İsterseniz özetleyeyim;
- Anne-baba sisteme doğduğu andan itibaren girerek çocuğun gösterdiği farklılıkları, eğilimlerini, ilgi duyduğu ya da duymadığı şeyleri, başarılı yaptığı ya da yapmayı sevmediği şeyleri yazacak.
- Çocuk kreşe başladığında kreş öğretmeni anne-babanın aldığı notlara bakacak ve o çocuğu tanımaya 1-0 önde başlayacak. Zaman içindeki gelişimini de kreş öğretmeni işleyecek sisteme.
- Sıra geldi ilköğretime. Anne-baba ve sonrasında kreş öğretmeni tarafından alınan kısa notlarla çocuğun artıları, eksileri, fırsatları ve risklerine göz atılacak. Çocuğa bu şekilde kişiselleştirilmiş bir ilgi gösterilebilecek.
- İlköğretimden ortaöğretime, oradan liseye, oradan üniversiteye. Eğitim hayatı boyunca o öğrenciyle ilgili farklı bir durum gözlemleyen her öğretmen o öğrencinin sistemine girip bu notu düşebilecek.
- Ayrıca öğrenci bir alanda uzmanlaşma ve derinleşme eğilimli bir okul seçerse, yani meslek lisesi ya da üniversitede özel bir bölüme başvurursa, o okulun yöneticileri bu sisteme bakarak öğrencinin çocukluktan ve kreşten beri verdiği tepkilere ve eğilimlerine göre sözkonusu uzmanlaşmaya uygun olup olmadığı yönünde fikir edinebilecek.
- Okul bittikten sonra staj ve iş hayatı başlayacak. Staja alan yönetici geçmişten bugüne öğrencinin gelişimini görerek ona göre işler verecek, ona göre yetiştirmeye çalışacak. Stajdan sonra iş hayatına girecek. Yöneticisi de başta stajdaki alınan notlar olmak üzere eğitim hayatı ve ailesinin aldığı notları görebilecek.
Çok eleştiri gelecek bu öneriye, farkındayım.
Gelecek eleştirilerin çoğunu ben de kendime soruyorum.
Ama araç iken amaç olan sınavların etkisinden gençleri kurtarabilmek ve sınavı geçmeyi değil anlamayı ve öğrenmeyi hedef edinmelerini sağlayabilmek için bu yarıştırma sisteminden kurtarmalıyız.

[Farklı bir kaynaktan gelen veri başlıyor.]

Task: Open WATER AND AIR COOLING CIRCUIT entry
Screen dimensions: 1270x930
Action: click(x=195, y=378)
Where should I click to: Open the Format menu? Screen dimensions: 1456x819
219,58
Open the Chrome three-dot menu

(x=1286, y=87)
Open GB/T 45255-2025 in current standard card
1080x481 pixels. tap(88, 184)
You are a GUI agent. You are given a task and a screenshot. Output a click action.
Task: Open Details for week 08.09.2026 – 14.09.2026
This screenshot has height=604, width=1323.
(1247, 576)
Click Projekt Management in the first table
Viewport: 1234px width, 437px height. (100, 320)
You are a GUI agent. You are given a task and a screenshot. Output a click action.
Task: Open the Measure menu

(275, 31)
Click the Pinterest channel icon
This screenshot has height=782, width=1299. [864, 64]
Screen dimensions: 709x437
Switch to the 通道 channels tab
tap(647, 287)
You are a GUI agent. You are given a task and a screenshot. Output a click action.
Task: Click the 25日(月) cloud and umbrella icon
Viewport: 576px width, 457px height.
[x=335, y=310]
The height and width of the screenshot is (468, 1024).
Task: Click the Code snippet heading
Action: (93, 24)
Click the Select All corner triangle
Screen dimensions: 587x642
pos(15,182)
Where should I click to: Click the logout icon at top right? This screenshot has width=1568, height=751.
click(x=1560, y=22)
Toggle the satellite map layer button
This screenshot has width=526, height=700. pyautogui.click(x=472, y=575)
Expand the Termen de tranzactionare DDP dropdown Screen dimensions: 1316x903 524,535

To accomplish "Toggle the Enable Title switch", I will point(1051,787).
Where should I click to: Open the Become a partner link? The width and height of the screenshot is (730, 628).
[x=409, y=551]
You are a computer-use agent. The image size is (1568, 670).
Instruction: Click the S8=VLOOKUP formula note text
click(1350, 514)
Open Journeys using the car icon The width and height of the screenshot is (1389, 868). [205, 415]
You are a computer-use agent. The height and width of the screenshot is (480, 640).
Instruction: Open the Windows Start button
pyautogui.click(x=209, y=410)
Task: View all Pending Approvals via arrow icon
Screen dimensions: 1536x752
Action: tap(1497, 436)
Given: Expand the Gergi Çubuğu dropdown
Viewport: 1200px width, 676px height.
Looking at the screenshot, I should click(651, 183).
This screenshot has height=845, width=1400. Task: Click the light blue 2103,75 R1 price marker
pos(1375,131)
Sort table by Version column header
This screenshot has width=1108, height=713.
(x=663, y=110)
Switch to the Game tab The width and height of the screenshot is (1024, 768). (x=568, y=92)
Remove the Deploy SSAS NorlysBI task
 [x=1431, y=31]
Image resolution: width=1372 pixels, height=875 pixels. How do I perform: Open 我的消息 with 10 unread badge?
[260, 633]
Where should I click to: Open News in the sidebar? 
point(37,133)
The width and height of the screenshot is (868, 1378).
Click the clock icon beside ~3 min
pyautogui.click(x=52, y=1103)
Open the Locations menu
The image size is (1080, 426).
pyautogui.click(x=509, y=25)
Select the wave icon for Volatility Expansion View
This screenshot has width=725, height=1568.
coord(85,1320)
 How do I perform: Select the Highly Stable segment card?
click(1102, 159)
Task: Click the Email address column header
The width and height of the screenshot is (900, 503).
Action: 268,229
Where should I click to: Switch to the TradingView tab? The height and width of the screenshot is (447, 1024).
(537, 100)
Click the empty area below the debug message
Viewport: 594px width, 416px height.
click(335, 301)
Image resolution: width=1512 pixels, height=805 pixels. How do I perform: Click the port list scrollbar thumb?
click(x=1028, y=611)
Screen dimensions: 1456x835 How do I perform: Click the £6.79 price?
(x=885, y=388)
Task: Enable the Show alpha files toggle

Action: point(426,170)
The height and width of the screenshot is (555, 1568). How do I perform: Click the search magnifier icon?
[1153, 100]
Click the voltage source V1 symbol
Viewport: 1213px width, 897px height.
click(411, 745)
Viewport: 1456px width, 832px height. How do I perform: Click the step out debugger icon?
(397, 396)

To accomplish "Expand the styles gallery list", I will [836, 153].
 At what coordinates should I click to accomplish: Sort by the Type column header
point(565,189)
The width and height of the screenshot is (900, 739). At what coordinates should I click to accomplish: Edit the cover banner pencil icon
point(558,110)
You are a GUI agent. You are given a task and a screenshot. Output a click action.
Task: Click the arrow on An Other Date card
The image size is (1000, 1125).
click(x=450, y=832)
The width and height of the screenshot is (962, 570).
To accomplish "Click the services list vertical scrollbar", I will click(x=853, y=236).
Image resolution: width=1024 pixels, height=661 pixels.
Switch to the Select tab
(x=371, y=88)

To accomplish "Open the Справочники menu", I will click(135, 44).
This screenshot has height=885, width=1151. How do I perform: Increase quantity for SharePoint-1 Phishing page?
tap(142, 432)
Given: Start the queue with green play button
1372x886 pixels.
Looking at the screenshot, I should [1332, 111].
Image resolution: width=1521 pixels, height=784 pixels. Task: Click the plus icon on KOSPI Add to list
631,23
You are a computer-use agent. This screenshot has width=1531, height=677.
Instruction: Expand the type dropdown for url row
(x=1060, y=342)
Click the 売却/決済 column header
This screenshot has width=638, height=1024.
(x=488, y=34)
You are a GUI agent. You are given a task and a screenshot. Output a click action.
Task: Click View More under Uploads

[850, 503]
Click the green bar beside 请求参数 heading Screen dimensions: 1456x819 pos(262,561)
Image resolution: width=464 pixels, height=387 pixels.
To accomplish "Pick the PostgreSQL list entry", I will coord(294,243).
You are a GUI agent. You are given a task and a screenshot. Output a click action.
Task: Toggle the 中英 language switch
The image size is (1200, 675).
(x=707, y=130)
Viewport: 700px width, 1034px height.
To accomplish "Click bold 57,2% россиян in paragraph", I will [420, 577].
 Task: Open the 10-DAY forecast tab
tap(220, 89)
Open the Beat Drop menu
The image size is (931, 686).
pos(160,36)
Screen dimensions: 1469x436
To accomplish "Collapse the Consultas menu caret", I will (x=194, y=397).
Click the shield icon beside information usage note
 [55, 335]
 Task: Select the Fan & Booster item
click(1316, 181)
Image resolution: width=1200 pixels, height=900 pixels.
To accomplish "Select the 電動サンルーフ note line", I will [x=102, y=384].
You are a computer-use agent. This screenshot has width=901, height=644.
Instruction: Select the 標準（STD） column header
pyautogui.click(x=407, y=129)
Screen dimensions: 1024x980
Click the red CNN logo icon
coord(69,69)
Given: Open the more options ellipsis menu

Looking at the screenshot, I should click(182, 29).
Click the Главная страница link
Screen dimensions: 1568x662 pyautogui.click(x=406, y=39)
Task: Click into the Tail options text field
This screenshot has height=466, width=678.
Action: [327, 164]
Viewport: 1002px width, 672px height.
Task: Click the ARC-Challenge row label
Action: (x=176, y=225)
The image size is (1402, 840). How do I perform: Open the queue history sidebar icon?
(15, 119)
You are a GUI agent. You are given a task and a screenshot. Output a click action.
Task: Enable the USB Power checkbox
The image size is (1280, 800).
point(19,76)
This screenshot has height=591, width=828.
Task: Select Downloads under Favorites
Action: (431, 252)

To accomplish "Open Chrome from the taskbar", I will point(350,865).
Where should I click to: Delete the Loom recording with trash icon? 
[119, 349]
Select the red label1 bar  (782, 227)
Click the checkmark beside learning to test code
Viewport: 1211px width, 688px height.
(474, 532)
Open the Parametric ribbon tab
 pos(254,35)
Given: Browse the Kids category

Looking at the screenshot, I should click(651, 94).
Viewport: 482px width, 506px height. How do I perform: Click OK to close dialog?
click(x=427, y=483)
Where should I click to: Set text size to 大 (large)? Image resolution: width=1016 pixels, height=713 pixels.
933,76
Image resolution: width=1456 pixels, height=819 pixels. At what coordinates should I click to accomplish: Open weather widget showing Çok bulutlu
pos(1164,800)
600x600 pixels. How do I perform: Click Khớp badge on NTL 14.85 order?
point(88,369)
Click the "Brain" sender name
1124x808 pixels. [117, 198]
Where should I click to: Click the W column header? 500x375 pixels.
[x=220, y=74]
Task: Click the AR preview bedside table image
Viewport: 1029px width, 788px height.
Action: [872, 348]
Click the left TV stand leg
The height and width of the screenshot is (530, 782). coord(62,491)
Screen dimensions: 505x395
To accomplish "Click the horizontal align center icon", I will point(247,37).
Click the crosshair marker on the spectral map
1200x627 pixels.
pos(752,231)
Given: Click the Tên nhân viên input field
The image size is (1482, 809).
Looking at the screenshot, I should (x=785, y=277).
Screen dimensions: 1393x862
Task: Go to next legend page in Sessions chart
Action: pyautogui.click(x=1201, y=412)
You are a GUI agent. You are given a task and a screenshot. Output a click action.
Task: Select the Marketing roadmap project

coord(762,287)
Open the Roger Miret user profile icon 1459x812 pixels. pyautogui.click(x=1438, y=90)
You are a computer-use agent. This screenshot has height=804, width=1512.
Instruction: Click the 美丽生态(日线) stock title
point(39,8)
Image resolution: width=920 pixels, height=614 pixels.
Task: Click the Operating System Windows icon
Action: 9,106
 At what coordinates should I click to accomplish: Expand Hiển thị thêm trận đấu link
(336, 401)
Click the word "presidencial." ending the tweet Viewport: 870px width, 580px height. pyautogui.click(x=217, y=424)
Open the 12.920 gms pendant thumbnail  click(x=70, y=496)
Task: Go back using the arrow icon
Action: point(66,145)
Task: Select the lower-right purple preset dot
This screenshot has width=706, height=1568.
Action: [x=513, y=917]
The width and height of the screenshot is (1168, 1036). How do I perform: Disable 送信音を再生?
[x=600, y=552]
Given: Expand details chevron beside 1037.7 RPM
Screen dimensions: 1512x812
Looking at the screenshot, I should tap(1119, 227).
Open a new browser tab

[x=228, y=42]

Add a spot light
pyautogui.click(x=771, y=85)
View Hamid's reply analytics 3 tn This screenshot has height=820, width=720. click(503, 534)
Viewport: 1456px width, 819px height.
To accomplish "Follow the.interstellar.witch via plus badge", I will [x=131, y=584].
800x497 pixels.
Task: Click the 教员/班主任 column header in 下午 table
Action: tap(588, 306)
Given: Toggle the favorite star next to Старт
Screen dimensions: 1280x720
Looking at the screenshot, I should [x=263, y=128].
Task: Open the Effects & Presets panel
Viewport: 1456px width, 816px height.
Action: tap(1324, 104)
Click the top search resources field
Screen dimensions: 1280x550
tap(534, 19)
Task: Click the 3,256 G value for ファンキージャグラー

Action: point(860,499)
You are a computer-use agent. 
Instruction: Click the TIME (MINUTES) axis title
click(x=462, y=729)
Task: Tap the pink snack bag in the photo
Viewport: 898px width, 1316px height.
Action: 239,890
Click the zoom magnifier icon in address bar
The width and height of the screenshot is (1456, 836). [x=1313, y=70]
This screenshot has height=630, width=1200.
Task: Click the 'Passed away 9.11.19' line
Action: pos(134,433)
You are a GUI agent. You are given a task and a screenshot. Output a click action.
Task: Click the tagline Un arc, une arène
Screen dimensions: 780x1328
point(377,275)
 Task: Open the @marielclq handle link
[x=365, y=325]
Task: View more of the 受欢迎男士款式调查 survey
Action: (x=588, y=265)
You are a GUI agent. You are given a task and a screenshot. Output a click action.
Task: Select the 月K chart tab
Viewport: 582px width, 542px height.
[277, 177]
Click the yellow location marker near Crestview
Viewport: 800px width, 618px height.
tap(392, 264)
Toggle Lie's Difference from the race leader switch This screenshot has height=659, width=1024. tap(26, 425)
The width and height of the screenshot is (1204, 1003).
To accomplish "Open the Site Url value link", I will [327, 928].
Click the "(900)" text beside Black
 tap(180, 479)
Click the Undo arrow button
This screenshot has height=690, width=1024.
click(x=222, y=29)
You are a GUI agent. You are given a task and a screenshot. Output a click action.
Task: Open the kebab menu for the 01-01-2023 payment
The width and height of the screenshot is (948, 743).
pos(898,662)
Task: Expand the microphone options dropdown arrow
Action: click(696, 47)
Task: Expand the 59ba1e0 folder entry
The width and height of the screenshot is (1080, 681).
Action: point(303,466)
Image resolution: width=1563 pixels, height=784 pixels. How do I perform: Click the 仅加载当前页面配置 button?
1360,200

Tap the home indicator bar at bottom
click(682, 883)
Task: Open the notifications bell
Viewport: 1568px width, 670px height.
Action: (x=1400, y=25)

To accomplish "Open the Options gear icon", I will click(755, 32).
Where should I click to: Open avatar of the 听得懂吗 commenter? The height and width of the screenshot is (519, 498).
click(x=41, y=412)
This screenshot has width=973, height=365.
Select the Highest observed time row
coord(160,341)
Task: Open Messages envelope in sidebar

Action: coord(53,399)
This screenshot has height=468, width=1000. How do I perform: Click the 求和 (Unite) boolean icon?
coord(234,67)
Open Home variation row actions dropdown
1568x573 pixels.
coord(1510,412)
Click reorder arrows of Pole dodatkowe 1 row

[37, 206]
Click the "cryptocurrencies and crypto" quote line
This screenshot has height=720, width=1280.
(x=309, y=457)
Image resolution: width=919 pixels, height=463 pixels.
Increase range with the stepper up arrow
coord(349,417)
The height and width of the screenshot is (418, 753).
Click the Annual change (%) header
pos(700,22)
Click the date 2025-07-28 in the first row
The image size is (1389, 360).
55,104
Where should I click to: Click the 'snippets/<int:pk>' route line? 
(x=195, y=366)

Not değil, puan vermeliyiz.
Çocuğun kendisine değil, yeteneklerine, becerilerine ve bildiklerine…
Çalışkan ve tembel çocuk ayrımı için değil, her bir çocuğun güçlü ve zayıf yönlerini bulabilmek için.
Belki bu fikir zor, hatta imkansız gelebilir. Ama alışılmış olan doğrudur diye bir şey de yok…
Hatta zor olan, imkansız olan bir şey varsa o da milyonlarca çocuğa aynı dersleri, aynı yöntemlerle vermeye çalışmaktır.
Kim bilir, belki de öyle bir zaman gelecek ki o zaman bugünkü eğitim sistemleri, öğretme metotları insanlık suçu sayılacak.
Düşünelim, tartışalım. Fikirlerinizi lütfen paylaşın.